Praveen Dalal, with more than two decades of Techno Legal Expertise in cyber law, cybersecurity, ODR, and other fields envisions this wiki as a “much-needed revolution” to empower individuals and institutions. Whether you’re exploring historical propaganda tactics or modern AI-driven fact-checkers, the wiki equips you with actionable insights.

Synergy With CEPHRC: Techno-Legal Safeguards For Cyberspace Rights

In alignment with the CEPHRC’s mission to deliver evidence-based retrospectives on Human Rights violations in digital realms, the ODR Wiki integrates ODR methodologies to address narrative control, surveillance threats, and medico-legal irregularities.

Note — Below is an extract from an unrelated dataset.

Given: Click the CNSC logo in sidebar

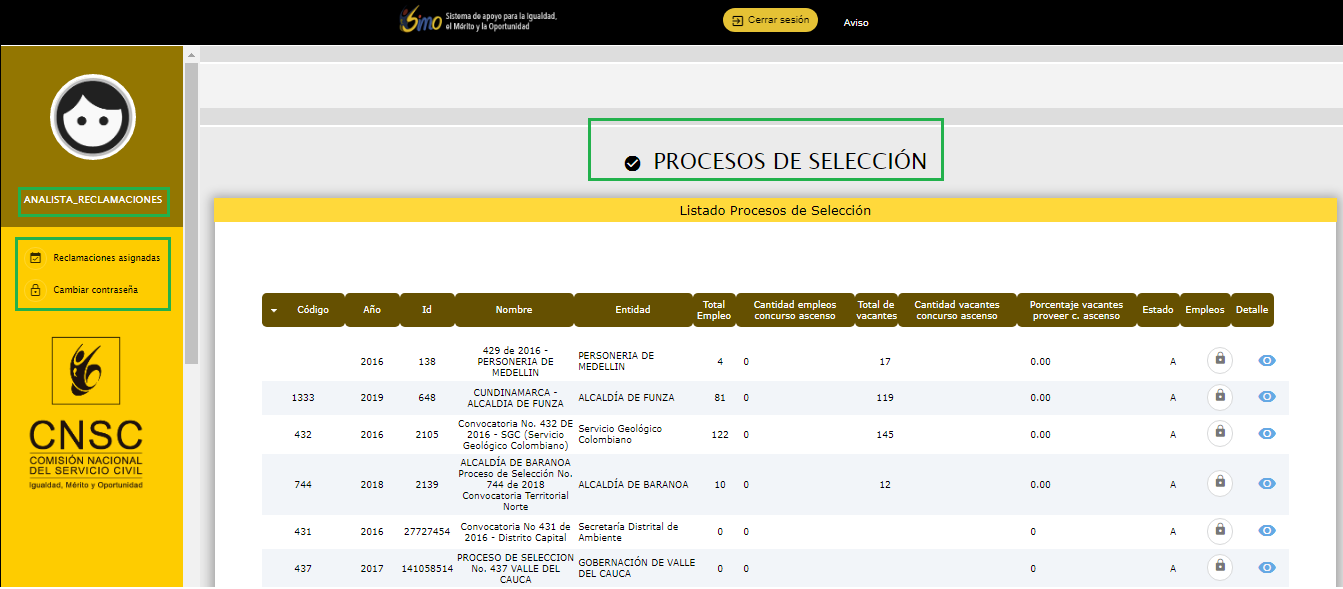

This synergy equips users with tools for resolving cyberspace disputes while advocating for accountability under international frameworks like the Rome Statute and UDHR. Here’s a focused overview:

(1) Validated Narratives And Declassifications: Cataloging the evolution of dismissed “conspiracy theories” into documented facts—such as MKUltra’s mind control experiments exposed by the 1975 Church Committee or the COVID lab leak hypothesis confirmed through declassified intelligence—this section applies ODR for mediating institutional transparency disputes, fostering evidence-driven resolutions.

(2) Medico-Legal Retrospectives On Global Crises: Drawing from archival Twitter threads and whistleblower testimonies (e.g., on ivermectin suppression and excess mortality linked to experimental interventions), explore how ODR can facilitate cross-border claims for violations of the Nuremberg Code, including structured arbitration for affected communities and calls for ICC indictments.

(3) Digital Innovations and Ethical Risks: Examining Central Bank Digital Currencies (CBDCs) and their programmability features that enable surveillance (e.g., transaction restrictions in China’s e-CNY), this area leverages ODR principles for ethical dispute resolution in areas like privacy breaches under ICCPR Article 17 and conflict-of-law challenges in data flows.

These CEPHRC-inspired resources emphasise interdisciplinary syntheses, including comparative tables on legal violations and meta-analyses of peer-reviewed studies, to empower collaborative advocacy and policy reforms in cyberspace.

Why It Matters In 2025

In an era of “Plandemics” and stock market DII Bubbles, as highlighted in recent ODR India discussions, tools like ODR Wiki are essential for navigating deceptions and to protect Global Human Rights, especially in Cyberspace and Digital Age. By integrating ODR with Truth-Seeking and CEPHRC, we address not just legal disputes but the broader narrative wars threatening democracy. As of October 2025, conversations on X are buzzing with support for these tenets, though critics note the need for balanced institutional reforms.